** Opening Provided passage block **

I love my grandmother, my earliest memories of her include her taking me to school in kindergarten, and later on after we moved here to Sydney she used to wait for me on the other side of the crossing after school finished so we could walk home together, and when we got home, there was always a snack waiting for me. As all mother’s do, when my grandmother knew you liked something, she either bought it, or cooked it repeatedly till you were so over it. I know it was one of the ways she showed us her love. My grandmother, though loving in her own way, wasn’t your huggable granny, she was often ‘makulit’ and had that stern look in her face, but she was my grandmother. I guess the hardest part of having to say good bye to her was the fact that she looked exactly like my mother in those last moments as we said good bye to her. I felt so guilty that as I tried to mourn for my grandmother, all I kept having were flash backs of almost two years ago when were making the same plans, same decisions for my Mom. One of the worst memories I have isn’t an image, but a sound, and that is the rustling of the body bag as they came to take my Mom away. Therefore you can imagine my heart on the floor as they came to pick up my grandmother from the house. Not only could we hear that familiar rustle, but seeing her being brought out, was like a nightmare unfolding.

My grandmother has been unwell since 1996, after being severely burned on a third of her body. We didn’t think she would make it back then either, and they prepared us for the worst, but after a lot of care, she pulled through, proving what a strong and stubborn woman that she was. For the next 12 years there has been multiple scares, moments when we were told to be prepared, and we were. So you can well imagine our disbelief when she had passed away.

For the days that followed, arrangements were made. Aunty Esty flew down from the States once more. Sr Adele was also able to come, accompanied by Tita Elsie and Ate Ellen, who certainly brought the support needed and much appreciated. Those days prior to the funeral just passed as a blur. I dreaded the prayers in the evening most of all, as it felt like a de ja vue that I wasn’t willing to revisit. My heart raced as they began to sing the familiar songs, and utter the same prayers, more often than not my siblings and I said our mother’s name out loud in the prayers, almost a force of habit. Needless to say after the first couple of nights, we managed to fall back and not be in the room during the prayers. In the same way we found comfort in not standing in the room during the viewing. It all felt too familiar.

My grandmother was buried on the 1st of August, 9 days after she passed. Again, as a family we gathered and paid our last respects. As sad as it is that she is now gone, at least she is not suffering, more than that, it comforts me to know that she is with my Mother and they’re taking care of each other.

** Closing Provided passage block **
** Opening Provided data block **

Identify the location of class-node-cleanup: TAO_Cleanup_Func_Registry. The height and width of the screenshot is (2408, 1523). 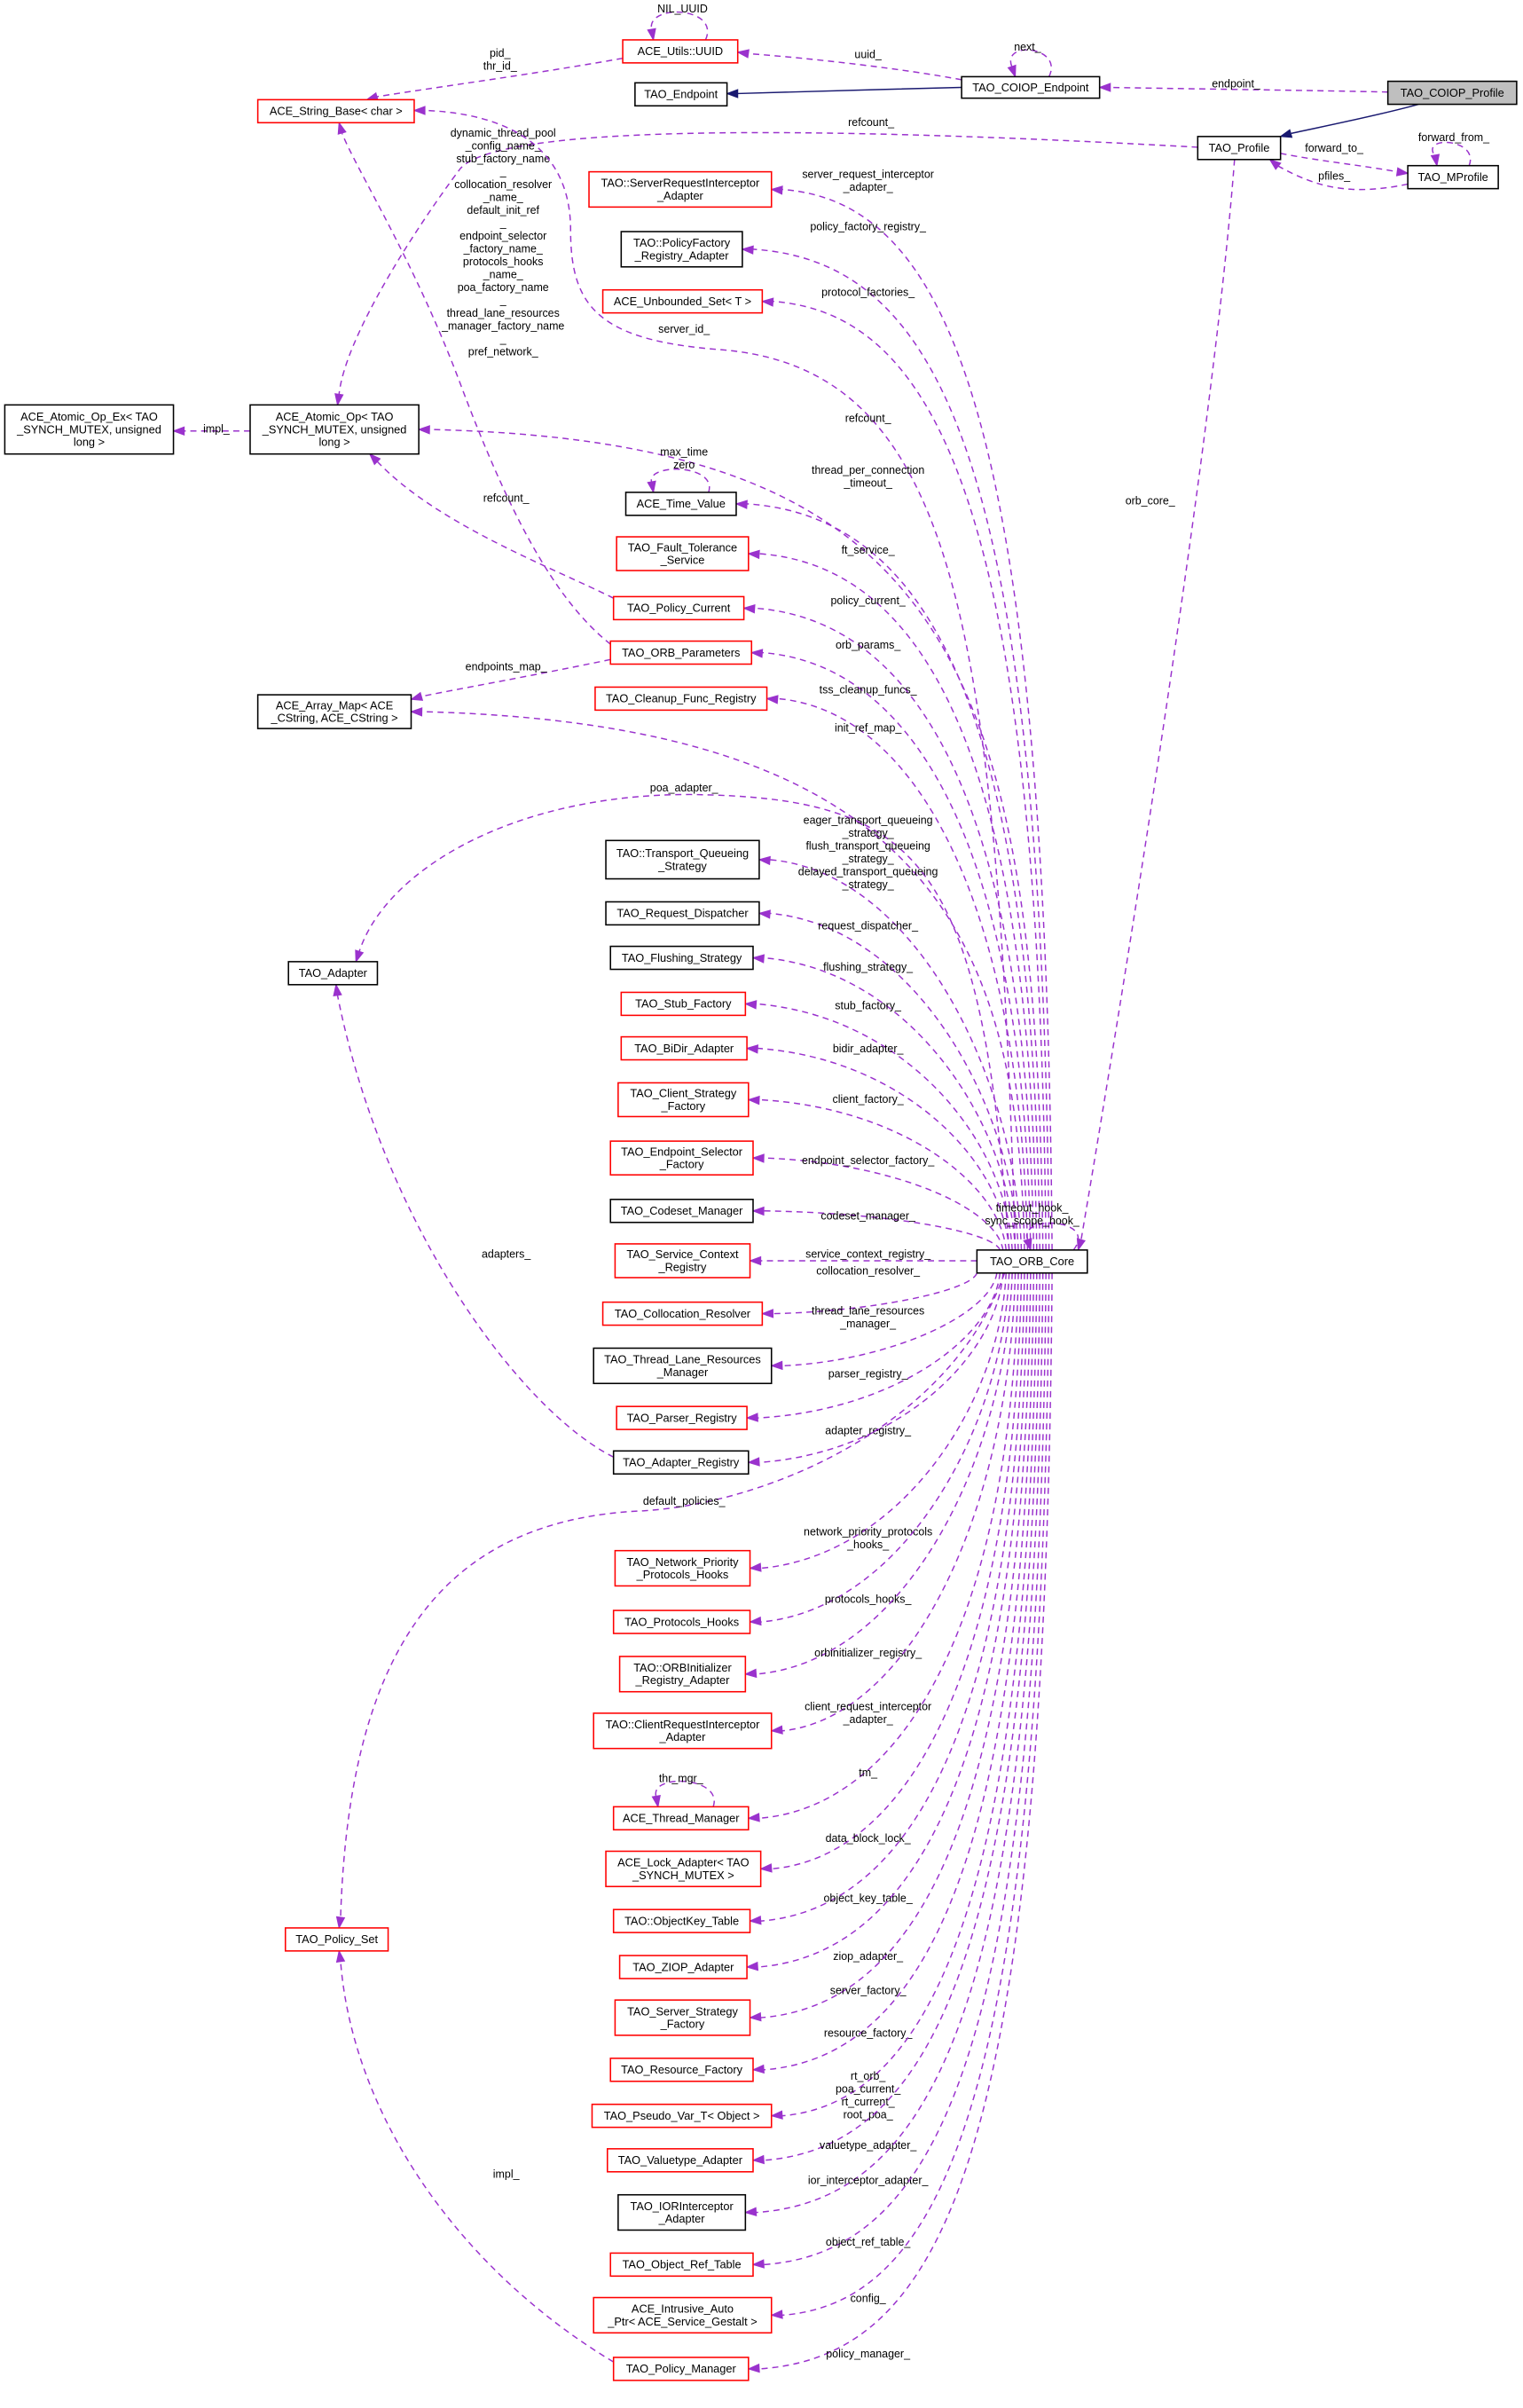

** Closing Provided data block **

• Aim of the exercise: Please say when the grandmother was buried, according to the passage about her funeral.

• Answer to this exercise: She was buried on the 1st of August, 9 days after she passed.